**Your assignment**
Show all lines from the data that include the word "value".

**Extracted information**

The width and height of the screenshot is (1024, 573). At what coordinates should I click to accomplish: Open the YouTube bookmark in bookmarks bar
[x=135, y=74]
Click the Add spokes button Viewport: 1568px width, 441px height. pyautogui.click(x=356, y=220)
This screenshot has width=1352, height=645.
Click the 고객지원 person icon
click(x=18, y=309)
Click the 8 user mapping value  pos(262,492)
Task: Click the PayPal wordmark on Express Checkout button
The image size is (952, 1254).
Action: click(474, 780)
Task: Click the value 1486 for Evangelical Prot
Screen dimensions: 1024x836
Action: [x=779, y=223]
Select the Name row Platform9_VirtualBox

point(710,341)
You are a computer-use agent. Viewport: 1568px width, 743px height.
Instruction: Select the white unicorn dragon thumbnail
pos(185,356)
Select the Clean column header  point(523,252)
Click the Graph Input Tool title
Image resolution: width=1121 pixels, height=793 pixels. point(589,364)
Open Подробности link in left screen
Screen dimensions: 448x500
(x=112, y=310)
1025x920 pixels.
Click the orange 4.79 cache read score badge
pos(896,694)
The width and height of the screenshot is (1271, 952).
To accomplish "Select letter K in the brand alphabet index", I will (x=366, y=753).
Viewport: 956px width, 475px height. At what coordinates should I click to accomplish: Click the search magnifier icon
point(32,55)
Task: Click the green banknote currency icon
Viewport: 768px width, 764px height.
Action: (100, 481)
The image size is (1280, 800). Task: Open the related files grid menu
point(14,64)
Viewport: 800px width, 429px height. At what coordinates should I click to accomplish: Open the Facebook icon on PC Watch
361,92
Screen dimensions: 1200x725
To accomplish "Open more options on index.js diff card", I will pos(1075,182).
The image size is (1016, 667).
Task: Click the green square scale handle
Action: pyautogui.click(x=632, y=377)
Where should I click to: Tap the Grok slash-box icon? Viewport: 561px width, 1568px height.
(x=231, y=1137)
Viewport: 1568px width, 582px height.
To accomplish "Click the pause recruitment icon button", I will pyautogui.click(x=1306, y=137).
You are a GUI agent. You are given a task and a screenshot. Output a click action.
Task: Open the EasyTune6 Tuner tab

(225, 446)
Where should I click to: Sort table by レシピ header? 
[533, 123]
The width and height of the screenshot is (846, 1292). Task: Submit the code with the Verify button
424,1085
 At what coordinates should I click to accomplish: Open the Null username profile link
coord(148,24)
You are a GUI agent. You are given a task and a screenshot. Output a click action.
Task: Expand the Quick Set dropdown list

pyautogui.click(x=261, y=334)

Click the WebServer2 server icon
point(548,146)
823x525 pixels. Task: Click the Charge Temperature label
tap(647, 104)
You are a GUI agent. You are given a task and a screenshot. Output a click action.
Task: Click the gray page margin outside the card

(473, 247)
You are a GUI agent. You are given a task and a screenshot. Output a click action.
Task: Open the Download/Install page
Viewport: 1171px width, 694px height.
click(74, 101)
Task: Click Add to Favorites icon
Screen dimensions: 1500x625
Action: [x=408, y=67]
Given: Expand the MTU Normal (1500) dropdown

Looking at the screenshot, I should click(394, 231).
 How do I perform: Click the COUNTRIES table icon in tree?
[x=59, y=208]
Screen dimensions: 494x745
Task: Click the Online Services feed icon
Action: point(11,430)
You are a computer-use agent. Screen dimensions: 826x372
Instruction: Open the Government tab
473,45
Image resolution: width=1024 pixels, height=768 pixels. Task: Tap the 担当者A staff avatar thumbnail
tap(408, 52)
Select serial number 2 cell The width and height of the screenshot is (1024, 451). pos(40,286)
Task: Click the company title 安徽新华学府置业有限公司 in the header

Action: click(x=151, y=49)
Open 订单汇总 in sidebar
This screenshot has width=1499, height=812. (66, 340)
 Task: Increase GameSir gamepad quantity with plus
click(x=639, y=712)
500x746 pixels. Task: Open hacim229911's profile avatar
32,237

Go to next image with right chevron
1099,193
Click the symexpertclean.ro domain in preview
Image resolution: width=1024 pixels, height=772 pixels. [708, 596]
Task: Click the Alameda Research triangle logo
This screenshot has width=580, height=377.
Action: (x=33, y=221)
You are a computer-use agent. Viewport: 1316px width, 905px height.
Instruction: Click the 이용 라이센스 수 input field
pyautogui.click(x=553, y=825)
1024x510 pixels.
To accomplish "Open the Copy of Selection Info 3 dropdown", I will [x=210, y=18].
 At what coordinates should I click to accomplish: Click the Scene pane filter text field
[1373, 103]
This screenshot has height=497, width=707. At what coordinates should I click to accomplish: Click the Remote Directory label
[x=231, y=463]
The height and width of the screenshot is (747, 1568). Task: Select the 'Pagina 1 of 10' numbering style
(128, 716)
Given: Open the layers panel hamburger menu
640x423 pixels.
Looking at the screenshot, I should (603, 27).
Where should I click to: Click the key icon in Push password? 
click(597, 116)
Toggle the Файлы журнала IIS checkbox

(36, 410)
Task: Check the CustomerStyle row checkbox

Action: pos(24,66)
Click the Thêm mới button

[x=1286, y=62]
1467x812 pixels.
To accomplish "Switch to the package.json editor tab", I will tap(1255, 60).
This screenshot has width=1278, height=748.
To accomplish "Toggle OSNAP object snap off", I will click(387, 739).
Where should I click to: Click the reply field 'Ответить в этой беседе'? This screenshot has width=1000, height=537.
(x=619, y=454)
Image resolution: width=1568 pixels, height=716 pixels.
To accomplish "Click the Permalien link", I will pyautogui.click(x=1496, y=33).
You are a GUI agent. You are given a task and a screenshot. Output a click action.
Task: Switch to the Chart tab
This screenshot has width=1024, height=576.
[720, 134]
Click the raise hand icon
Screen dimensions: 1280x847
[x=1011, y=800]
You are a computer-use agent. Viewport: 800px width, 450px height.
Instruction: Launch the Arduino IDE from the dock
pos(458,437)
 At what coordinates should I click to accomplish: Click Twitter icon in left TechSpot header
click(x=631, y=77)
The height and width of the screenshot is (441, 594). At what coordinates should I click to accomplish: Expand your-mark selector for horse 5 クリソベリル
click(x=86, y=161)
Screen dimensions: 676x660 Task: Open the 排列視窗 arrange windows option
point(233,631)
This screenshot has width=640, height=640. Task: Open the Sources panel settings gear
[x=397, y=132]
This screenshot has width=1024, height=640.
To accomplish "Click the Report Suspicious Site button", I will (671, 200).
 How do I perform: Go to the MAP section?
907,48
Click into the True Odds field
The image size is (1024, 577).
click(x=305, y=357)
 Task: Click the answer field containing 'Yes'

**Task output**
Click the 8 user mapping value  pos(262,492)
Task: Click the value 1486 for Evangelical Prot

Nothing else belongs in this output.